Dunmore is a borough in Lackawanna County, Pennsylvania, adjoining Scranton. Dunmore was settled in 1835 and incorporated in 1862. Extensive anthracite coal, brick, stone, and silk interests had led to a rapid increase in the population from 8,315 in 1890 to 23,086 in 1940. The population was 14,057 at the 2010 census. Dunmore has four schools.

Dunmore is one of the numerous villages which sprang from the original township of Providence, Pennsylvania. Purchased from the natives in 1754, the territory now embracing this village offered its solitude to the pioneers seeking a home in the wilderness between the Delaware and the Susquehanna rivers until the summer of 1783.

At this time, William Allsworth, a shoemaker by trade, who had visited the Connecticut land at Wyoming for the purpose of selecting a place for his home the year previous, reached the point at evening, where he encamped and lit his fire in the forest where Dunmore was thus founded. The need of more places of rest to cheer the emigrants traveling with heavy burdens induced Mr. Allsworth to fix his abode at this spot. Deer and bear were so abundant for many years within sight of his clearing, that his family never trusted to his rifle in vain for a supply of venison or the substantial haunches of the bear.

The house of Mr. Allsworth, famed for the constant readiness of the host to smooth by his dry jokes and kind words the ruggedness of every man’s daily road, became a common point of interest and attraction to the emigrant or the wayfarer. The descendants of Mr. Allsworth have filled many places of trust and usefulness in the county, and adorned the various walks of social life. In the summer of 1795, Charles Dolph, John Carey, and John West began the labor of clearing and plowing lands in the neighborhood of Bucktown or Corners, as this place was long called after the first foot-path opened from Blakeley to the Roaring Brook crossed the Wyoming road at Allsworth’s.

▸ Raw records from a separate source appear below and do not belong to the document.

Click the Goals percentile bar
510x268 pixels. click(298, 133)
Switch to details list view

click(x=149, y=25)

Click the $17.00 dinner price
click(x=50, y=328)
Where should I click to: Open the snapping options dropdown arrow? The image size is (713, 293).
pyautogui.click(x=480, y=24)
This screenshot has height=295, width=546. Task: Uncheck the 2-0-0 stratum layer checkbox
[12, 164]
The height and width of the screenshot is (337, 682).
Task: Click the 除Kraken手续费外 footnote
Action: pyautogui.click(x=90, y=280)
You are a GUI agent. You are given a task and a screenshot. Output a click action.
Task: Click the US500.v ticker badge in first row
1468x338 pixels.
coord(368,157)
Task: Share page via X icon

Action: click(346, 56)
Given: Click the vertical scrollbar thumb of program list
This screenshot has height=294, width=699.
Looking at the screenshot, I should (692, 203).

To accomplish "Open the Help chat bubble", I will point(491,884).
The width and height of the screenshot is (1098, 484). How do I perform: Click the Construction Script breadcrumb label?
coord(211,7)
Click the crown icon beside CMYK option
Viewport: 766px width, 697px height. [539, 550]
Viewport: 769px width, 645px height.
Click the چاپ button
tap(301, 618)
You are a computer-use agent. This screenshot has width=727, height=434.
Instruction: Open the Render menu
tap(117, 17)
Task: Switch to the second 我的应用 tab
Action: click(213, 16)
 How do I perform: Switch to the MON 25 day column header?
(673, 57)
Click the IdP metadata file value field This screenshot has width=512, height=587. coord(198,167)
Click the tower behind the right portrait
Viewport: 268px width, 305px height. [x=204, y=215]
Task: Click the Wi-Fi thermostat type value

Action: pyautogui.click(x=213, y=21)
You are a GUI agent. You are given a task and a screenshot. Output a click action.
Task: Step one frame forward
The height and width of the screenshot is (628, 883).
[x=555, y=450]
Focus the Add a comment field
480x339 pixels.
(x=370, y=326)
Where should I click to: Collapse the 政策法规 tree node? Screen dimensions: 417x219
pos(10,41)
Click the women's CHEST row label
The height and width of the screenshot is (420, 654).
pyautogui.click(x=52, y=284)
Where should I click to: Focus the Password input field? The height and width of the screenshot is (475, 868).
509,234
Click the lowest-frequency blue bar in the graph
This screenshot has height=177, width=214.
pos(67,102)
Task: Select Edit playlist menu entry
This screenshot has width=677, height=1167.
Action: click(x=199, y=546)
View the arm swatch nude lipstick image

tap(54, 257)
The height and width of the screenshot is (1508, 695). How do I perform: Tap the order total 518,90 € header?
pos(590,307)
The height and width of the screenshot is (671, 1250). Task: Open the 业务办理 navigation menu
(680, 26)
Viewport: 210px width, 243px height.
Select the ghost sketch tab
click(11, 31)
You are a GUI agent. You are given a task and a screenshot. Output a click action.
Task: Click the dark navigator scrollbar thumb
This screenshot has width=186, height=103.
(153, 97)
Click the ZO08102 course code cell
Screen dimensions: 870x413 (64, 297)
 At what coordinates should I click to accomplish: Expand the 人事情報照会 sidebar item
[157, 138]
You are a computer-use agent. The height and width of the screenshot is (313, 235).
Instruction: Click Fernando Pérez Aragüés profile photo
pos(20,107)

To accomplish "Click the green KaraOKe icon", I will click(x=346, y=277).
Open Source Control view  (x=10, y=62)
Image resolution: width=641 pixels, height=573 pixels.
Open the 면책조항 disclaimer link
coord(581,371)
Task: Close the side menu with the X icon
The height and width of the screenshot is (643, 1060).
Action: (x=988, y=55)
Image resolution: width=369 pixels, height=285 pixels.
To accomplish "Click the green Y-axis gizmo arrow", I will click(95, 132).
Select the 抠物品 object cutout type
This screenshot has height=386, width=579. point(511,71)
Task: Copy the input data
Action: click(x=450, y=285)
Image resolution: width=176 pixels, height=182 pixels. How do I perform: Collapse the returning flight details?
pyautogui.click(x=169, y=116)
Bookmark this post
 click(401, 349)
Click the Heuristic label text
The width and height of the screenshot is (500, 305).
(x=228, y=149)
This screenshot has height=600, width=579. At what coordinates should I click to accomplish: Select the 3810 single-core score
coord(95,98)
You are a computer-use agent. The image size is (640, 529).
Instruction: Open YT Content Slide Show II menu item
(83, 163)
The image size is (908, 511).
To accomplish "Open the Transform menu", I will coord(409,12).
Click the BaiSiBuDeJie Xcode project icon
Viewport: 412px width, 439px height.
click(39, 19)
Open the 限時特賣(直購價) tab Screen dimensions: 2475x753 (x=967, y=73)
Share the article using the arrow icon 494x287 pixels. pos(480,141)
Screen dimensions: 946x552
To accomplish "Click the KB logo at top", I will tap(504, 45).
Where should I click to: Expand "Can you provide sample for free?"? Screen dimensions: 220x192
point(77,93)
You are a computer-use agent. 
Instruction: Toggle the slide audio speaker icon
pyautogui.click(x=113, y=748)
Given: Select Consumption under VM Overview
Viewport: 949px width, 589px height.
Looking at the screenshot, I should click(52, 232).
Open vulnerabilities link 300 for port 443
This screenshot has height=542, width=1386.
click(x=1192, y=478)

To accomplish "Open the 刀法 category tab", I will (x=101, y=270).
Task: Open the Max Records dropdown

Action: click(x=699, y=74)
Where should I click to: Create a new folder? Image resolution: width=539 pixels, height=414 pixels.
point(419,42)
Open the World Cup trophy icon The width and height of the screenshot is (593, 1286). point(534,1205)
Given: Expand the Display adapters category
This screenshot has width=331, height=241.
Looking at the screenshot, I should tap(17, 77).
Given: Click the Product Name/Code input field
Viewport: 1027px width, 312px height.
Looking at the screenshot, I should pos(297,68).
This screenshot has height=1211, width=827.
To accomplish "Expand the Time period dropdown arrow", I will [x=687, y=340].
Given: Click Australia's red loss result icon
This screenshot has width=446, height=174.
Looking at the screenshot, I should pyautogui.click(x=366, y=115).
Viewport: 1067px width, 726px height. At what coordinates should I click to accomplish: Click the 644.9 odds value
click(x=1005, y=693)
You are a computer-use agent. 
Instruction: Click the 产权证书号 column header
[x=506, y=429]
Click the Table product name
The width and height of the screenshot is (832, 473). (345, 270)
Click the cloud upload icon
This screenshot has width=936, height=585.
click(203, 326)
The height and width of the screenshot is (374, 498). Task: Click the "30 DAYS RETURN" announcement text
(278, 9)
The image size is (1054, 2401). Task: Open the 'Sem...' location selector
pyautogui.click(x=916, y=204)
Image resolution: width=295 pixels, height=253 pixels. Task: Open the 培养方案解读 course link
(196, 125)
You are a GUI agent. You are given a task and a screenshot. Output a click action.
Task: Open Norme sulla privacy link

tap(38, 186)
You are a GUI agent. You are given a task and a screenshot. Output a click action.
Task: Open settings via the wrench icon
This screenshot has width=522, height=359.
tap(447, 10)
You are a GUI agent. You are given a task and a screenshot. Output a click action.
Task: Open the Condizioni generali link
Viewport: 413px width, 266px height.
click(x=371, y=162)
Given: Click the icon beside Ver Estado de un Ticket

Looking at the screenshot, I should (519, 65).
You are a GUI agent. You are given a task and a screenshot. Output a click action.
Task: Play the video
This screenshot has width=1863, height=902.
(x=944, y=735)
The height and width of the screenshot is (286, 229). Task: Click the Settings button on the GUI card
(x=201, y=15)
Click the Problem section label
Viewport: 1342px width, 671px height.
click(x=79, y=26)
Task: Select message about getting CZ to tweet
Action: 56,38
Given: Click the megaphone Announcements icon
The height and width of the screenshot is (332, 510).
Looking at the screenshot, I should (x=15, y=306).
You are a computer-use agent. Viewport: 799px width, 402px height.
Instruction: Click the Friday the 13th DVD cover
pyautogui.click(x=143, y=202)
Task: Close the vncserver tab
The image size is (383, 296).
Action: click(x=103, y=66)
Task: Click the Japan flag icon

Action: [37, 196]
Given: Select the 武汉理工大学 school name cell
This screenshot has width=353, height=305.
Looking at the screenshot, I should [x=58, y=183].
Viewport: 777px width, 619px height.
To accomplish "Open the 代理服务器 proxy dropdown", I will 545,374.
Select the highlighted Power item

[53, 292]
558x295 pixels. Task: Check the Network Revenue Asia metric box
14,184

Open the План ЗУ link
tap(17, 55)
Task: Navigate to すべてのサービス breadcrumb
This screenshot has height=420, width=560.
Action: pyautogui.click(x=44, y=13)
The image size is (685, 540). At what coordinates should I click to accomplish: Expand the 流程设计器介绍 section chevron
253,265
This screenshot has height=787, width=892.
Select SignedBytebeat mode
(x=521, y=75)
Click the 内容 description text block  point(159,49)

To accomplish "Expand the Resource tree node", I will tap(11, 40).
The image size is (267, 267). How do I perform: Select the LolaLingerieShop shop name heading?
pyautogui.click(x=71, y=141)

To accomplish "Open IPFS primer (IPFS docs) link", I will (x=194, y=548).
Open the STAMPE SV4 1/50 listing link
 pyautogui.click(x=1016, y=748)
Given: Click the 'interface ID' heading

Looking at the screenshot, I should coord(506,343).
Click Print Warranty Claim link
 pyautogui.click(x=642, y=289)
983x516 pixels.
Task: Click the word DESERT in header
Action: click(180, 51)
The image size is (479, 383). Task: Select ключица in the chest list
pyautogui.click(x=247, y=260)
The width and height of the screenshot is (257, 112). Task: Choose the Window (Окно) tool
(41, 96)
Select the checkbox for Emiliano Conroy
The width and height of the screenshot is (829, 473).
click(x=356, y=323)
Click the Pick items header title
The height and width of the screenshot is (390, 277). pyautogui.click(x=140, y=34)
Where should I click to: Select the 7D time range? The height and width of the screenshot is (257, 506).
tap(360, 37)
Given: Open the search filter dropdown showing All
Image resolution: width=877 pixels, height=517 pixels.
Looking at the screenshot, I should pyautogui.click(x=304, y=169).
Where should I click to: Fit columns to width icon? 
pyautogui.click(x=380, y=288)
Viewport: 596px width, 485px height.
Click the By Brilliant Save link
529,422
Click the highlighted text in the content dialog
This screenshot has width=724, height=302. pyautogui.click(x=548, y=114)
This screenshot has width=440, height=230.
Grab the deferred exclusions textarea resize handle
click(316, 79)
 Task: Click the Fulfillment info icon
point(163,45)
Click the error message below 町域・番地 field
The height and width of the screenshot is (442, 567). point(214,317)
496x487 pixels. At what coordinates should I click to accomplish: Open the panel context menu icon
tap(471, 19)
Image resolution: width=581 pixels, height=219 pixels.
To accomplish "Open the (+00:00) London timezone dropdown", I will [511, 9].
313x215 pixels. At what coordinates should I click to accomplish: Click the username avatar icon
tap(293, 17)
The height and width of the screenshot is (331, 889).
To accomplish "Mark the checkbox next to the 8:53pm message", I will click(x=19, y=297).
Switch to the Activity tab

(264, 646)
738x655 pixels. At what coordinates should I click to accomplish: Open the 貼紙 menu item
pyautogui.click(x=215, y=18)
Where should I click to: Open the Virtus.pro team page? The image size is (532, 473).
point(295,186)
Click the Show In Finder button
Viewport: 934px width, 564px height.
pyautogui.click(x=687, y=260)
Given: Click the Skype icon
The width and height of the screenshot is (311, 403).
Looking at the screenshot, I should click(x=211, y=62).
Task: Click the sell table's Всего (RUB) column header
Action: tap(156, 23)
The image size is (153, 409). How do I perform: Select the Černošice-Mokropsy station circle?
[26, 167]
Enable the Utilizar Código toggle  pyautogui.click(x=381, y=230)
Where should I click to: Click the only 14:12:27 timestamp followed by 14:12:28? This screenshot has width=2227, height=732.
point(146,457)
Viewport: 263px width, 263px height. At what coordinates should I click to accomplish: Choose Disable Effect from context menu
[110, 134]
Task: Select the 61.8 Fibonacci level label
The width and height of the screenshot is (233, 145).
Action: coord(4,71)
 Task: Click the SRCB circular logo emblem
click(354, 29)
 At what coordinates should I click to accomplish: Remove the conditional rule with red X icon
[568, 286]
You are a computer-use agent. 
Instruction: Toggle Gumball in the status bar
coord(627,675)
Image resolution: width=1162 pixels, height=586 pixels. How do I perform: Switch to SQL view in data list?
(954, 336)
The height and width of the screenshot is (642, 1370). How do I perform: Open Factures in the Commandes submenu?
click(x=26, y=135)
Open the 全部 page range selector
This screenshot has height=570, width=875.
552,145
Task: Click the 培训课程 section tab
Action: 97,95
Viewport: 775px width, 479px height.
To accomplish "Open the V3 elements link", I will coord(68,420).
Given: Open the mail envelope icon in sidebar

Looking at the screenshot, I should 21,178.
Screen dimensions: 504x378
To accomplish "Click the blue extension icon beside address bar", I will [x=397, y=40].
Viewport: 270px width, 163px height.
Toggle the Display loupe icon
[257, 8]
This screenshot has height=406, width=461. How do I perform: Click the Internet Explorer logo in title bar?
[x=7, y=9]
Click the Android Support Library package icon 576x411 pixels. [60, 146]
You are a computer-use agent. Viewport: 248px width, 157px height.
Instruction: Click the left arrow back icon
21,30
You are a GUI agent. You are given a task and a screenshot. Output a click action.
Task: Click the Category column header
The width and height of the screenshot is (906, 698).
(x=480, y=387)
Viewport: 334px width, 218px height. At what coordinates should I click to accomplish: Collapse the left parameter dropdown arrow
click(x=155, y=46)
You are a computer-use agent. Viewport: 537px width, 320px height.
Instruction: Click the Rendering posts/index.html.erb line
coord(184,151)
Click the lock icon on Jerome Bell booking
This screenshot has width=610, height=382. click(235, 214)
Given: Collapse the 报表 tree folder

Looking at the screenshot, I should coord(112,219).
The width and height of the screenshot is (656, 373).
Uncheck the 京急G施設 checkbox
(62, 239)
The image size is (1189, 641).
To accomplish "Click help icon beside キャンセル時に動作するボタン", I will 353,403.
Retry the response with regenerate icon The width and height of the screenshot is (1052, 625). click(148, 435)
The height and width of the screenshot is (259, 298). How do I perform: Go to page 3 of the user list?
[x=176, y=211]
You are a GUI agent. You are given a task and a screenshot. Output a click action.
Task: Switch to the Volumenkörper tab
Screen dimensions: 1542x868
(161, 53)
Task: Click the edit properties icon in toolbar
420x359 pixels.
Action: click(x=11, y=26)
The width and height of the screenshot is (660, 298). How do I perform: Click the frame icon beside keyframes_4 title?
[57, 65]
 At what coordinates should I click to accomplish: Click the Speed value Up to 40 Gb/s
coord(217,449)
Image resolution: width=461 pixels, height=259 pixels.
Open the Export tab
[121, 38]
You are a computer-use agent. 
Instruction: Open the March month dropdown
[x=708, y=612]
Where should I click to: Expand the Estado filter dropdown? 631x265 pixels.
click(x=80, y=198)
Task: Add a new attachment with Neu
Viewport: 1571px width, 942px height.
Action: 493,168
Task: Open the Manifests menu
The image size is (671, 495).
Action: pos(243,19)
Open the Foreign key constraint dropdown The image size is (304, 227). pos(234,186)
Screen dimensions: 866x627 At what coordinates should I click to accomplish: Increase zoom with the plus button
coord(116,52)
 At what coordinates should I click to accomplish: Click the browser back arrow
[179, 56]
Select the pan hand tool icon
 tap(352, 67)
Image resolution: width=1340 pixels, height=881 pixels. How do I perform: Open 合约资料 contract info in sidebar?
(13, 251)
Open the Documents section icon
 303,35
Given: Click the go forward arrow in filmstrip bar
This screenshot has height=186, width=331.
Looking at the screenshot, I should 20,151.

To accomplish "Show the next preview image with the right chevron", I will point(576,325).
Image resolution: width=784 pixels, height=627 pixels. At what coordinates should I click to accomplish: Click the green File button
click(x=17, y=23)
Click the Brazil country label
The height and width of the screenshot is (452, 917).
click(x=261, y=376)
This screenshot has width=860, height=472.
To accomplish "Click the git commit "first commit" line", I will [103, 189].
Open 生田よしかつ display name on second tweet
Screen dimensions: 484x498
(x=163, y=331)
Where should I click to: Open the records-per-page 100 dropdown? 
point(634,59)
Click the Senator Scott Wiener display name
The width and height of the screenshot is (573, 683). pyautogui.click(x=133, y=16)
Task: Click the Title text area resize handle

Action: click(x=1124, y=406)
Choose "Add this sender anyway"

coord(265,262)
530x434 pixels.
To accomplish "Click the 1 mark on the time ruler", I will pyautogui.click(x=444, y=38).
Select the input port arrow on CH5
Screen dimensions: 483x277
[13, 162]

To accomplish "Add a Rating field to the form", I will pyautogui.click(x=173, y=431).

Edward Lunnon, Isaac Dolph, James Brown, Philip Swartz and Levi De Puy, purchased land of the State between 1799–1805 and located in this portion of Providence Township. The old tavern, long since vanished with its round swinging sign and low bar-room, one corner of which, fortified with long pine-pickets, extended from the bar to the very ceiling, in times of yore, was owned successively by Wm. Allsworth, Philip Swartz, Isaac Dolph, Henry W. Drinker, and Samuel De Puy.

The external aspect of Dunmore promised so much by its agricultural expectations in 1813, that Dr. Orlo Hamlin, with his young wife, was induced to settle a mile north of Allsworth. He was the first physician and surgeon locating in Providence. The population of Dunmore and Blakeley, doubling in numbers and increasing in wealth, warranted Stephen Tripp in erecting a saw and grist mill in 1820, on the Roaring Brook half a mile south of the village.